EXERCISE DETAILS:
In the discussion of Lyft and Uber below, why does the writer think the discounts both companies give riders before their IPOs are not a good sign?

Although no official plans to expand, Lyft can benefit from having Uber work out the kinks and then become a second provider.

I used to think that, but you really can go both ways. I think a lot of investors like Lyft because it's small relative to Uber and its primary footprint is America. Which means more opportunity to grow in a future international expansion, and you can make the argument that they're behaving like a smart franchise -- perfecting operations in America first before they do a worldwide expansion with even more variables.

That being said, Lyft is losing a lot of money and they can't really increase prices too much or customers will bail and go to Uber. And they're both giving away tons of discounts to riders in the run-up to the IPOs, which doesn't seem like a great sign to me, because they are already fairly discounted from a taxi which is usually a sustainable business model that is not dependent on external funding.

Two things I find interesting about the Lyft story:

1) In their prospectus they claim that 44% of all rides start/end in low-income areas. [a]

2) One of the key arguments they make in their fight against recent NYC regulations to raise the minimum pay for drivers is that raising prices directly leads to a fall in revenue (demand). [b]

So a large % of their users are price-sensitive, but raising prices cuts demand. A difficult path forward for reaching profitability indeed.

[a] https://www.sec.gov/Archives/edgar/data/1759509/000119312519...

[b] https://blog.lyft.com/posts/2019/3/16/tlc-rules-impact-on-ly...

If someone is bullish on the rideshare market then why not invest in both?
I would prefer Lyft purely because I consider Uber to be a deeply unethical company.
Is Lyft _actually_ any better other than paying a token more attention to PR? It's not like they actually employee their drivers.

DATASET EXTRACT:

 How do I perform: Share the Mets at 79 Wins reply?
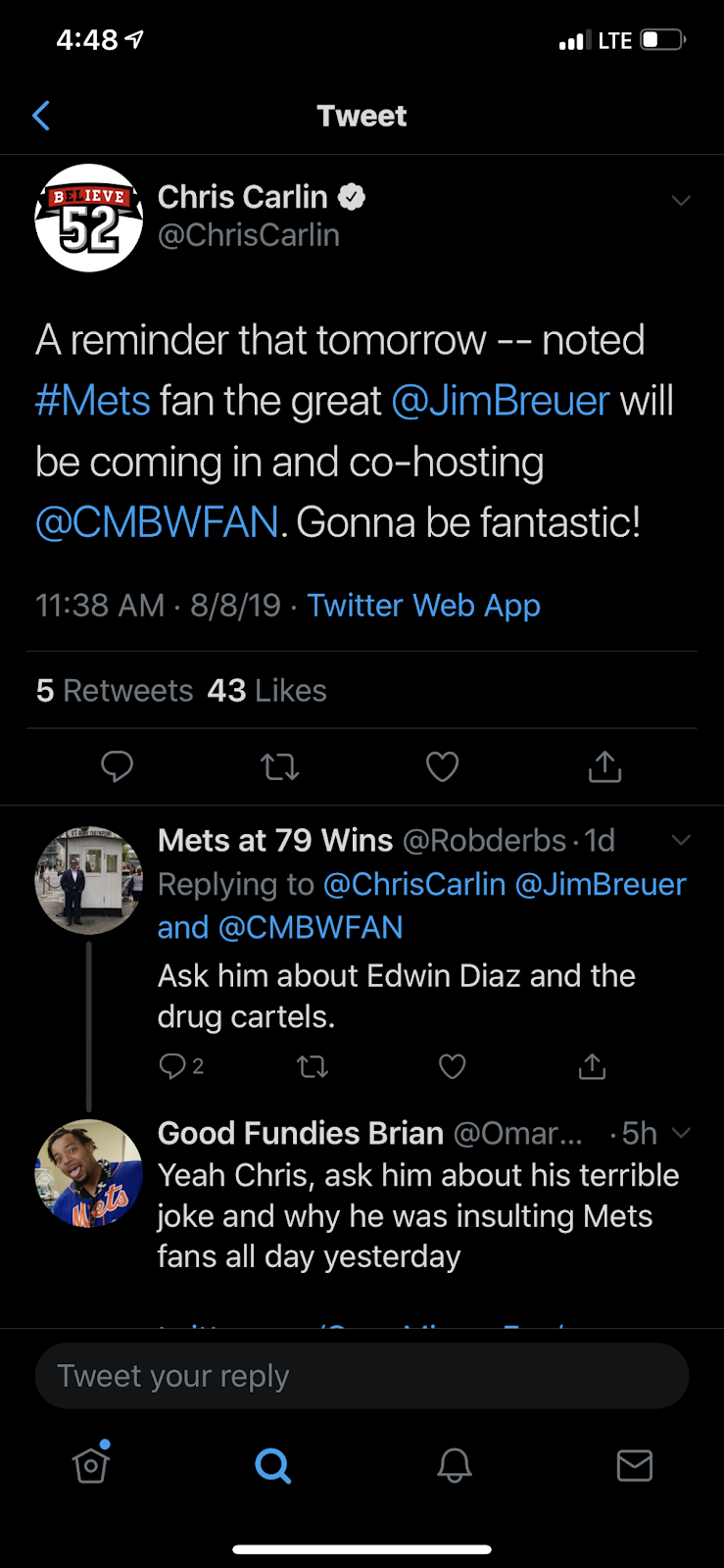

PROBLEM SOLUTION:
The rides are already cheaper than a taxi, and taxis are usually a sustainable business that doesn't rely on outside funding. Cutting prices even further suggests the companies depend on outside money rather than a model that can stand on its own.